Exercise: What follows is a listing. Return every line of it exactly.
[Start of section]
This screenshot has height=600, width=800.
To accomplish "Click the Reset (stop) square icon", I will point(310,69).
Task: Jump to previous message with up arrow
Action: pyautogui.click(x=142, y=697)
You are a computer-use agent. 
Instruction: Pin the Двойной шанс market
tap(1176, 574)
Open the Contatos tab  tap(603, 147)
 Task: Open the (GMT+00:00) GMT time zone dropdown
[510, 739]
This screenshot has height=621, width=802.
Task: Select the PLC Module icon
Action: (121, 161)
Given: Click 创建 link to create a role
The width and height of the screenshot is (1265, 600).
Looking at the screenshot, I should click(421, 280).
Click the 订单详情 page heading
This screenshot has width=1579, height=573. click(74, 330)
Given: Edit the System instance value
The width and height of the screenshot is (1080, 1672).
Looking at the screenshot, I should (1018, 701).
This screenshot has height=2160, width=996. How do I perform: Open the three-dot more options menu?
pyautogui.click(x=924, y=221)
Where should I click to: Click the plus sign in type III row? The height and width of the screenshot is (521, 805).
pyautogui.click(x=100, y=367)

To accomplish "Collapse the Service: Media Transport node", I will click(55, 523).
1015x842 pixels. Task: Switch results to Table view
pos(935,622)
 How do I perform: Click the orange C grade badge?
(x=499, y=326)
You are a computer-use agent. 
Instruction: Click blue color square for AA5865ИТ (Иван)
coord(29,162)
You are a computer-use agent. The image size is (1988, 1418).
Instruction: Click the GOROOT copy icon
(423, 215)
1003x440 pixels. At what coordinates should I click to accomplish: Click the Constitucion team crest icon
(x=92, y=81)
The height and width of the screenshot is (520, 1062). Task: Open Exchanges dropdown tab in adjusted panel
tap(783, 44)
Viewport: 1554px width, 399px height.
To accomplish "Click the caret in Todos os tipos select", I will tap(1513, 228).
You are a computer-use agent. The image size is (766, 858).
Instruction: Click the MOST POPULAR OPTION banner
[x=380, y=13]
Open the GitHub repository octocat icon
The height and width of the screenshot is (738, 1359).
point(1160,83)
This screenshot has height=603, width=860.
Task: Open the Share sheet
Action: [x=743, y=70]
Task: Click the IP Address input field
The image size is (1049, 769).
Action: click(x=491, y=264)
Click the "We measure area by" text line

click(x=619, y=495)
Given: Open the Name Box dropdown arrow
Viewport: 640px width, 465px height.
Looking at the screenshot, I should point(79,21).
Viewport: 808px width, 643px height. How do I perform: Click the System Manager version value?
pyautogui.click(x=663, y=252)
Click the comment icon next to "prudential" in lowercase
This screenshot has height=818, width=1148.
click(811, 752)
[End of section]
Result of the task:
This screenshot has height=600, width=800.
To accomplish "Click the Reset (stop) square icon", I will point(310,69).
Task: Jump to previous message with up arrow
Action: pyautogui.click(x=142, y=697)
You are a computer-use agent. 
Instruction: Pin the Двойной шанс market
tap(1176, 574)
Open the Contatos tab  tap(603, 147)
 Task: Open the (GMT+00:00) GMT time zone dropdown
[510, 739]
This screenshot has height=621, width=802.
Task: Select the PLC Module icon
Action: (121, 161)
Given: Click 创建 link to create a role
The width and height of the screenshot is (1265, 600).
Looking at the screenshot, I should click(421, 280).
Click the 订单详情 page heading
This screenshot has width=1579, height=573. click(74, 330)
Given: Edit the System instance value
The width and height of the screenshot is (1080, 1672).
Looking at the screenshot, I should (1018, 701).
This screenshot has height=2160, width=996. How do I perform: Open the three-dot more options menu?
pyautogui.click(x=924, y=221)
Where should I click to: Click the plus sign in type III row? The height and width of the screenshot is (521, 805).
pyautogui.click(x=100, y=367)

To accomplish "Collapse the Service: Media Transport node", I will click(55, 523).
1015x842 pixels. Task: Switch results to Table view
pos(935,622)
 How do I perform: Click the orange C grade badge?
(x=499, y=326)
You are a computer-use agent. 
Instruction: Click blue color square for AA5865ИТ (Иван)
coord(29,162)
You are a computer-use agent. The image size is (1988, 1418).
Instruction: Click the GOROOT copy icon
(423, 215)
1003x440 pixels. At what coordinates should I click to accomplish: Click the Constitucion team crest icon
(x=92, y=81)
The height and width of the screenshot is (520, 1062). Task: Open Exchanges dropdown tab in adjusted panel
tap(783, 44)
Viewport: 1554px width, 399px height.
To accomplish "Click the caret in Todos os tipos select", I will tap(1513, 228).
You are a computer-use agent. The image size is (766, 858).
Instruction: Click the MOST POPULAR OPTION banner
[x=380, y=13]
Open the GitHub repository octocat icon
The height and width of the screenshot is (738, 1359).
point(1160,83)
This screenshot has height=603, width=860.
Task: Open the Share sheet
Action: [x=743, y=70]
Task: Click the IP Address input field
The image size is (1049, 769).
Action: click(x=491, y=264)
Click the "We measure area by" text line

click(x=619, y=495)
Given: Open the Name Box dropdown arrow
Viewport: 640px width, 465px height.
Looking at the screenshot, I should point(79,21).
Viewport: 808px width, 643px height. How do I perform: Click the System Manager version value?
pyautogui.click(x=663, y=252)
Click the comment icon next to "prudential" in lowercase
This screenshot has height=818, width=1148.
click(811, 752)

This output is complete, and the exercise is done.